EXERCISE DETAILS:
Within the listing below, give again exactly the lines between the one containing "Task: Click the vertical scrollbar thumb" and the one containing "Given: Click the Apply and Close button", inclusive, pictures left aside.

SOURCE RECORDS:
━━━

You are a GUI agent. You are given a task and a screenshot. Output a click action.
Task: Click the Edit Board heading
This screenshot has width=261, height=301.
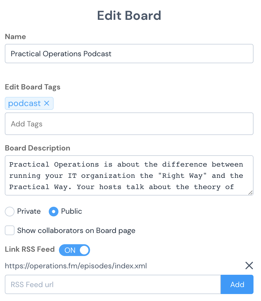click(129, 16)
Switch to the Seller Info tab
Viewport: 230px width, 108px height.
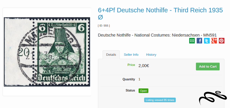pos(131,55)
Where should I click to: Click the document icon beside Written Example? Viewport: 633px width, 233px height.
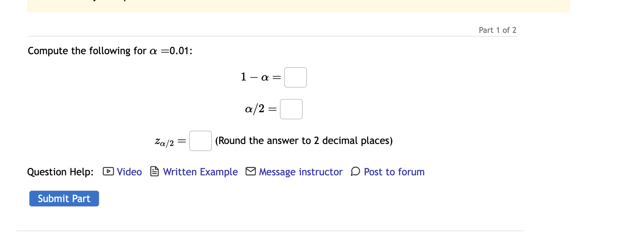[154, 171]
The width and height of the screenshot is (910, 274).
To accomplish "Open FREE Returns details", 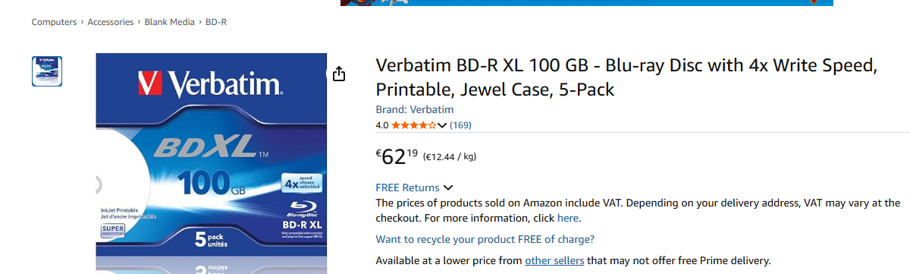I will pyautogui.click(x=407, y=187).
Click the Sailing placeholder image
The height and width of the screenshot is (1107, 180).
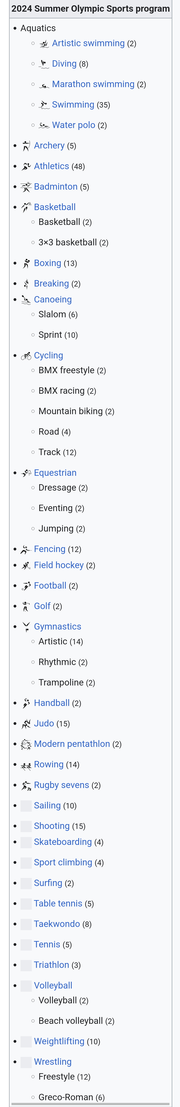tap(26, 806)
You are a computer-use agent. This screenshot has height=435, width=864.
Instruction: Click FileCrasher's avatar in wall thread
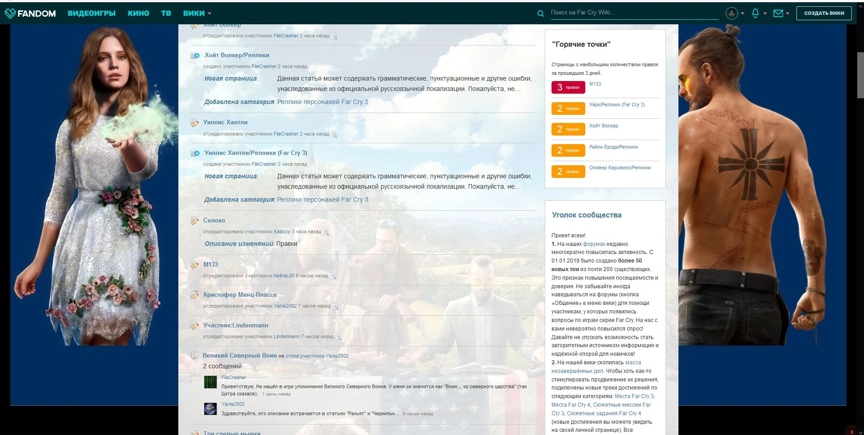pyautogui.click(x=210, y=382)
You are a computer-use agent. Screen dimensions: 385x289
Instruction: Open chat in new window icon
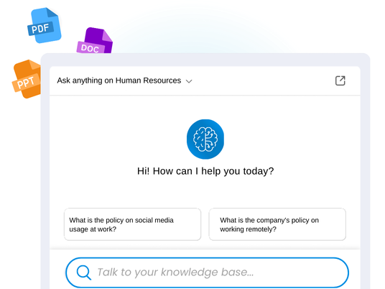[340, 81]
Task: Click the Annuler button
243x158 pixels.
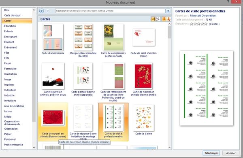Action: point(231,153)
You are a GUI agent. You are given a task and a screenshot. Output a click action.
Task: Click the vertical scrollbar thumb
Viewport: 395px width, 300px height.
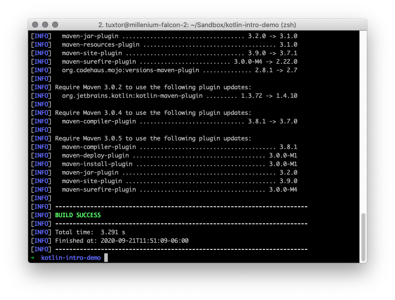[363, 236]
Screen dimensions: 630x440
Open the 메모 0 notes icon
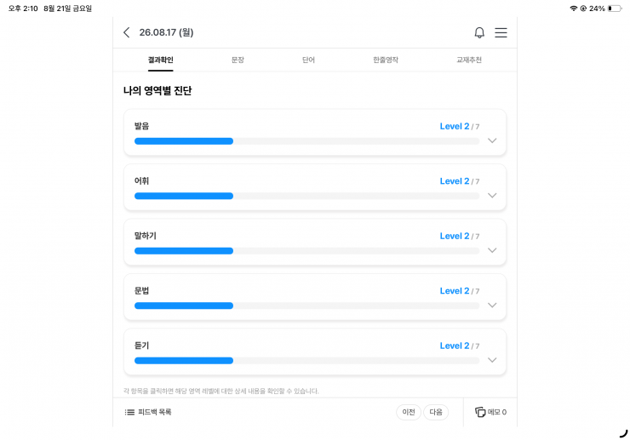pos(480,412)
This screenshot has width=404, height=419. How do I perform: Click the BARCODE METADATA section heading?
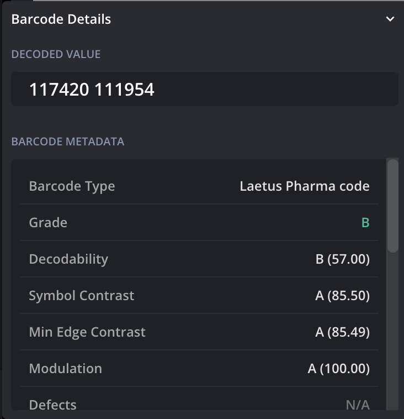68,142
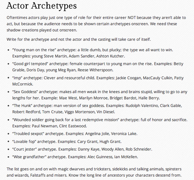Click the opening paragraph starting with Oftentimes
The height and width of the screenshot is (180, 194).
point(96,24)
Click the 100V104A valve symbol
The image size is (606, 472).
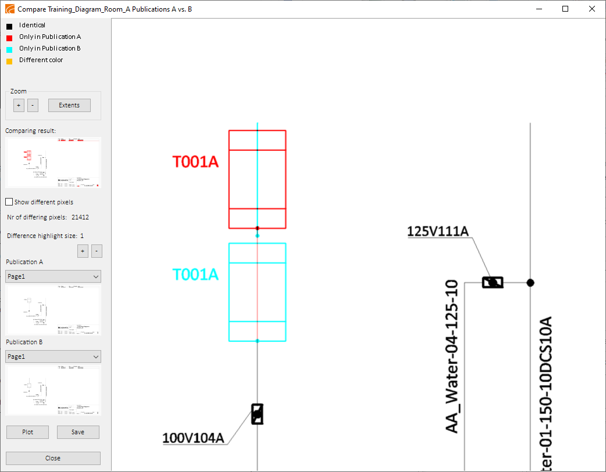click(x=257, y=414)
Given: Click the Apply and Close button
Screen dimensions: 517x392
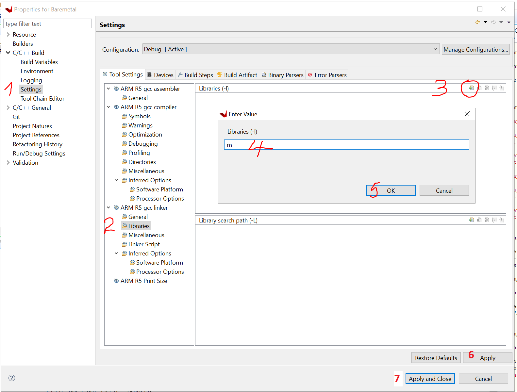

━━━

RESPONSE TO THE EXERCISE:
Task: Click the vertical scrollbar thumb
Viewport: 395px width, 300px height.
[363, 236]
Screen dimensions: 630x440
Open the 메모 0 notes icon
pos(480,412)
This screenshot has width=404, height=419. How do I perform: Click the BARCODE METADATA section heading?
68,142
Click the opening paragraph starting with Oftentimes
The height and width of the screenshot is (180, 194).
point(96,24)
Click the 100V104A valve symbol
The image size is (606, 472).
click(x=257, y=414)
Given: Click the Apply and Close button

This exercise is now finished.